Could you rewrite the rows below, substituting "GUI assistant" for every "computer-use agent" and leaving everything else unchanged?

[Click-target data]
-*-
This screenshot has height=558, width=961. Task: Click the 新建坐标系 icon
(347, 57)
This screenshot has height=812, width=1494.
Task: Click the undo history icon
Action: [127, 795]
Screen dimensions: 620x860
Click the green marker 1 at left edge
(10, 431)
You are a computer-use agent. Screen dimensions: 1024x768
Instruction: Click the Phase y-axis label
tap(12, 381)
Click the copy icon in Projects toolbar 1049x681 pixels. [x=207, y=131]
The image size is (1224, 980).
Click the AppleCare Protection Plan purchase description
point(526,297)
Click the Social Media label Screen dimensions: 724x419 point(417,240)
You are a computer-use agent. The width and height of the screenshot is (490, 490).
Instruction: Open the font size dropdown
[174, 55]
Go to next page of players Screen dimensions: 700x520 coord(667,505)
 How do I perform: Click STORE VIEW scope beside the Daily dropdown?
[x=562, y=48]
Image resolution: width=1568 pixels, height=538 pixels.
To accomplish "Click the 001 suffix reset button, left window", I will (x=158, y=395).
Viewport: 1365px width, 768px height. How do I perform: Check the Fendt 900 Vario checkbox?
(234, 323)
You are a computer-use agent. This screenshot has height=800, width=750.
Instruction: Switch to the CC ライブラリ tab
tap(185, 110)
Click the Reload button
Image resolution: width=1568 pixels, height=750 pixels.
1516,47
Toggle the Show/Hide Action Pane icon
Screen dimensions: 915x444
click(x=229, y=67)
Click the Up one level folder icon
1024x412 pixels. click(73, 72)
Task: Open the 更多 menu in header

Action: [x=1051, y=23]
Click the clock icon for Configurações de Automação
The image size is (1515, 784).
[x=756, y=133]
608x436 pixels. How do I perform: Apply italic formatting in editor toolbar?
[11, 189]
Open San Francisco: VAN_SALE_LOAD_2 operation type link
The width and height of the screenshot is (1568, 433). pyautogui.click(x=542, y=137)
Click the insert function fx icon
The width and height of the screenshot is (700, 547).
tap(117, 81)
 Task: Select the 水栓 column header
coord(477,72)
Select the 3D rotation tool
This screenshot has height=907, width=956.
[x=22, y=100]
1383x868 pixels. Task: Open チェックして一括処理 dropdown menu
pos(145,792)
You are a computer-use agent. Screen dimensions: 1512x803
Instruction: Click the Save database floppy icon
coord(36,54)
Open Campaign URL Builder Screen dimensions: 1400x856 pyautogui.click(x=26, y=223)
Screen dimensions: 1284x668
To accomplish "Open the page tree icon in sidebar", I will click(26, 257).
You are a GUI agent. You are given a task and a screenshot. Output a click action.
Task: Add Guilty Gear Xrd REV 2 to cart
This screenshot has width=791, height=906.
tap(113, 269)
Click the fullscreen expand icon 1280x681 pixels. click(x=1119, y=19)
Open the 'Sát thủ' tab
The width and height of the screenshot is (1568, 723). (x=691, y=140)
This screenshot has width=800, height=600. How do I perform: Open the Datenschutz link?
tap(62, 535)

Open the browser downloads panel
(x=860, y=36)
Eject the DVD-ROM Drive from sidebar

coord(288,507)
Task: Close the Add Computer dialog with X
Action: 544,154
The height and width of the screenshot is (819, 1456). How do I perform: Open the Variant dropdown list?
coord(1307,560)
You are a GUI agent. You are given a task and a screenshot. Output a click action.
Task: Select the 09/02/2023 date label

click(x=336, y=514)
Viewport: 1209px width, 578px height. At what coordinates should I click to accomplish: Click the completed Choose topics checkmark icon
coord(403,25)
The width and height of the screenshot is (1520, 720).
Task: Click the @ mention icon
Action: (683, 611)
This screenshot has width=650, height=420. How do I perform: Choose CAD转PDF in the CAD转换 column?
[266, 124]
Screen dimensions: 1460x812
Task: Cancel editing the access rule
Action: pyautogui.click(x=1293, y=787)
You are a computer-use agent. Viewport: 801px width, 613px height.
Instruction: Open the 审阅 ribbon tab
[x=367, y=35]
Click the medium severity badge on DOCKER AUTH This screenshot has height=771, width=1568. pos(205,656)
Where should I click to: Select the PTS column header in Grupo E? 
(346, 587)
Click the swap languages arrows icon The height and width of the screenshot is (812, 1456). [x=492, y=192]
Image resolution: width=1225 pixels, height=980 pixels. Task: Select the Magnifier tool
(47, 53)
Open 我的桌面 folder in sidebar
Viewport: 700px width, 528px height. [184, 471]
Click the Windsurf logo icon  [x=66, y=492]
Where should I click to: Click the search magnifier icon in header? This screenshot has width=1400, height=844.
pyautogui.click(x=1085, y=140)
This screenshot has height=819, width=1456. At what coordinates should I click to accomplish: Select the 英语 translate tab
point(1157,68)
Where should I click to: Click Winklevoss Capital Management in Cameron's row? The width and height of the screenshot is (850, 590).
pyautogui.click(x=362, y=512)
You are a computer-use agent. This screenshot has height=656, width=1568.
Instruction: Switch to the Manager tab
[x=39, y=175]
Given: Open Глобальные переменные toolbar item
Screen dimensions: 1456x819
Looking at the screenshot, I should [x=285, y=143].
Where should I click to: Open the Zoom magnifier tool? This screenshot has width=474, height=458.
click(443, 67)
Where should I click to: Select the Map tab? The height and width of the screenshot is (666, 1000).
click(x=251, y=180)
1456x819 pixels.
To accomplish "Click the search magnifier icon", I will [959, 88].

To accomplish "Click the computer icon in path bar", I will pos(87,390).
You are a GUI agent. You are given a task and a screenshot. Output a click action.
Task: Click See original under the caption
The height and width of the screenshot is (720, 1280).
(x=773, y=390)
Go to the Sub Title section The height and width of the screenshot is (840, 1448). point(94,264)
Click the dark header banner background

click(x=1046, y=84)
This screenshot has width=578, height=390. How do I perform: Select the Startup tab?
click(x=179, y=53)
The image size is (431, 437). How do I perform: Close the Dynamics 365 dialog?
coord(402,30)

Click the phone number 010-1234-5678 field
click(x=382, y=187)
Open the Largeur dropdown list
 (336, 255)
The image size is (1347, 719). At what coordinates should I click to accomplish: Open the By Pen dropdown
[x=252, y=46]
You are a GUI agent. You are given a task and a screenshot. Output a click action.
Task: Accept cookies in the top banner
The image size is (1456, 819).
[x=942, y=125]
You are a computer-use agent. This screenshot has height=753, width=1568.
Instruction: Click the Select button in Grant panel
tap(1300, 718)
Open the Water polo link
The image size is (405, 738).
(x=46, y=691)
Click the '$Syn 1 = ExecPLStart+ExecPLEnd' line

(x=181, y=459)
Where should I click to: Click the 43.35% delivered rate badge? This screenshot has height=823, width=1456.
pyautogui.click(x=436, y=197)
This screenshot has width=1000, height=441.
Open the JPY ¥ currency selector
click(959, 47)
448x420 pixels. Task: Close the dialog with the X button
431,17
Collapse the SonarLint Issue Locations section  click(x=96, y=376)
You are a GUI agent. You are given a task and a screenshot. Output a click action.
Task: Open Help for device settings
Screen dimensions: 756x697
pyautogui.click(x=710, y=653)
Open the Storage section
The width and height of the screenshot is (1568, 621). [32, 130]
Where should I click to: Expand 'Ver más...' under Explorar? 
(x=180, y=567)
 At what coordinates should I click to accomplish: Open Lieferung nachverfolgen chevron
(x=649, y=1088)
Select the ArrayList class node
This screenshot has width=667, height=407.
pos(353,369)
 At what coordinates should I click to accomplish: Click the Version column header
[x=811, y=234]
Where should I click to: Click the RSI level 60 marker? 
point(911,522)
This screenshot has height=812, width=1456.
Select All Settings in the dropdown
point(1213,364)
-*-
> _Solution to this task_:
This screenshot has height=558, width=961. Task: Click the 新建坐标系 icon
(347, 57)
This screenshot has height=812, width=1494.
Task: Click the undo history icon
Action: [127, 795]
Screen dimensions: 620x860
Click the green marker 1 at left edge
(10, 431)
You are a GUI assistant. Screen dimensions: 1024x768
Instruction: Click the Phase y-axis label
tap(12, 381)
Click the copy icon in Projects toolbar 1049x681 pixels. [x=207, y=131]
The image size is (1224, 980).
Click the AppleCare Protection Plan purchase description
point(526,297)
Click the Social Media label Screen dimensions: 724x419 point(417,240)
You are a GUI assistant. The width and height of the screenshot is (490, 490).
Instruction: Open the font size dropdown
[174, 55]
Go to next page of players Screen dimensions: 700x520 coord(667,505)
 How do I perform: Click STORE VIEW scope beside the Daily dropdown?
[x=562, y=48]
Image resolution: width=1568 pixels, height=538 pixels.
To accomplish "Click the 001 suffix reset button, left window", I will (x=158, y=395).
Viewport: 1365px width, 768px height. How do I perform: Check the Fendt 900 Vario checkbox?
(234, 323)
You are a GUI assistant. This screenshot has height=800, width=750.
Instruction: Switch to the CC ライブラリ tab
tap(185, 110)
Click the Reload button
Image resolution: width=1568 pixels, height=750 pixels.
1516,47
Toggle the Show/Hide Action Pane icon
Screen dimensions: 915x444
click(x=229, y=67)
Click the Up one level folder icon
1024x412 pixels. click(73, 72)
Task: Open the 更多 menu in header

Action: [x=1051, y=23]
Click the clock icon for Configurações de Automação
The image size is (1515, 784).
[x=756, y=133]
608x436 pixels. How do I perform: Apply italic formatting in editor toolbar?
[11, 189]
Open San Francisco: VAN_SALE_LOAD_2 operation type link
The width and height of the screenshot is (1568, 433). pyautogui.click(x=542, y=137)
Click the insert function fx icon
The width and height of the screenshot is (700, 547).
tap(117, 81)
 Task: Select the 水栓 column header
coord(477,72)
Select the 3D rotation tool
This screenshot has height=907, width=956.
[x=22, y=100]
1383x868 pixels. Task: Open チェックして一括処理 dropdown menu
pos(145,792)
You are a GUI assistant. Screen dimensions: 1512x803
Instruction: Click the Save database floppy icon
coord(36,54)
Open Campaign URL Builder Screen dimensions: 1400x856 pyautogui.click(x=26, y=223)
Screen dimensions: 1284x668
To accomplish "Open the page tree icon in sidebar", I will click(26, 257).
You are a GUI agent. You are given a task and a screenshot. Output a click action.
Task: Add Guilty Gear Xrd REV 2 to cart
This screenshot has width=791, height=906.
tap(113, 269)
Click the fullscreen expand icon 1280x681 pixels. click(x=1119, y=19)
Open the 'Sát thủ' tab
The width and height of the screenshot is (1568, 723). (x=691, y=140)
This screenshot has width=800, height=600. How do I perform: Open the Datenschutz link?
tap(62, 535)

Open the browser downloads panel
(x=860, y=36)
Eject the DVD-ROM Drive from sidebar

coord(288,507)
Task: Close the Add Computer dialog with X
Action: 544,154
The height and width of the screenshot is (819, 1456). How do I perform: Open the Variant dropdown list?
coord(1307,560)
You are a GUI agent. You are given a task and a screenshot. Output a click action.
Task: Select the 09/02/2023 date label

click(x=336, y=514)
Viewport: 1209px width, 578px height. At what coordinates should I click to accomplish: Click the completed Choose topics checkmark icon
coord(403,25)
The width and height of the screenshot is (1520, 720).
Task: Click the @ mention icon
Action: (683, 611)
This screenshot has width=650, height=420. How do I perform: Choose CAD转PDF in the CAD转换 column?
[266, 124]
Screen dimensions: 1460x812
Task: Cancel editing the access rule
Action: pyautogui.click(x=1293, y=787)
You are a GUI assistant. Viewport: 801px width, 613px height.
Instruction: Open the 审阅 ribbon tab
[x=367, y=35]
Click the medium severity badge on DOCKER AUTH This screenshot has height=771, width=1568. pos(205,656)
Where should I click to: Select the PTS column header in Grupo E? 
(346, 587)
Click the swap languages arrows icon The height and width of the screenshot is (812, 1456). [x=492, y=192]
Image resolution: width=1225 pixels, height=980 pixels. Task: Select the Magnifier tool
(47, 53)
Open 我的桌面 folder in sidebar
Viewport: 700px width, 528px height. [184, 471]
Click the Windsurf logo icon  [x=66, y=492]
Where should I click to: Click the search magnifier icon in header? This screenshot has width=1400, height=844.
pyautogui.click(x=1085, y=140)
This screenshot has height=819, width=1456. At what coordinates should I click to accomplish: Select the 英语 translate tab
point(1157,68)
Where should I click to: Click Winklevoss Capital Management in Cameron's row? The width and height of the screenshot is (850, 590).
pyautogui.click(x=362, y=512)
You are a GUI assistant. This screenshot has height=656, width=1568.
Instruction: Switch to the Manager tab
[x=39, y=175]
Given: Open Глобальные переменные toolbar item
Screen dimensions: 1456x819
Looking at the screenshot, I should [x=285, y=143].
Where should I click to: Open the Zoom magnifier tool? This screenshot has width=474, height=458.
click(443, 67)
Where should I click to: Select the Map tab? The height and width of the screenshot is (666, 1000).
click(x=251, y=180)
1456x819 pixels.
To accomplish "Click the search magnifier icon", I will [959, 88].

To accomplish "Click the computer icon in path bar", I will pos(87,390).
You are a GUI agent. You are given a task and a screenshot. Output a click action.
Task: Click See original under the caption
The height and width of the screenshot is (720, 1280).
(x=773, y=390)
Go to the Sub Title section The height and width of the screenshot is (840, 1448). point(94,264)
Click the dark header banner background

click(x=1046, y=84)
This screenshot has width=578, height=390. How do I perform: Select the Startup tab?
click(x=179, y=53)
The image size is (431, 437). How do I perform: Close the Dynamics 365 dialog?
coord(402,30)

Click the phone number 010-1234-5678 field
click(x=382, y=187)
Open the Largeur dropdown list
 (336, 255)
The image size is (1347, 719). At what coordinates should I click to accomplish: Open the By Pen dropdown
[x=252, y=46]
You are a GUI agent. You are given a task and a screenshot. Output a click action.
Task: Accept cookies in the top banner
The image size is (1456, 819).
[x=942, y=125]
You are a GUI assistant. This screenshot has height=753, width=1568.
Instruction: Click the Select button in Grant panel
tap(1300, 718)
Open the Water polo link
The image size is (405, 738).
(x=46, y=691)
Click the '$Syn 1 = ExecPLStart+ExecPLEnd' line

(x=181, y=459)
Where should I click to: Click the 43.35% delivered rate badge? This screenshot has height=823, width=1456.
pyautogui.click(x=436, y=197)
This screenshot has width=1000, height=441.
Open the JPY ¥ currency selector
click(959, 47)
448x420 pixels. Task: Close the dialog with the X button
431,17
Collapse the SonarLint Issue Locations section  click(x=96, y=376)
You are a GUI agent. You are given a task and a screenshot. Output a click action.
Task: Open Help for device settings
Screen dimensions: 756x697
pyautogui.click(x=710, y=653)
Open the Storage section
The width and height of the screenshot is (1568, 621). [32, 130]
Where should I click to: Expand 'Ver más...' under Explorar? 
(x=180, y=567)
 At what coordinates should I click to accomplish: Open Lieferung nachverfolgen chevron
(x=649, y=1088)
Select the ArrayList class node
This screenshot has width=667, height=407.
pos(353,369)
 At what coordinates should I click to accomplish: Click the Version column header
[x=811, y=234]
Where should I click to: Click the RSI level 60 marker? 
point(911,522)
This screenshot has height=812, width=1456.
Select All Settings in the dropdown
point(1213,364)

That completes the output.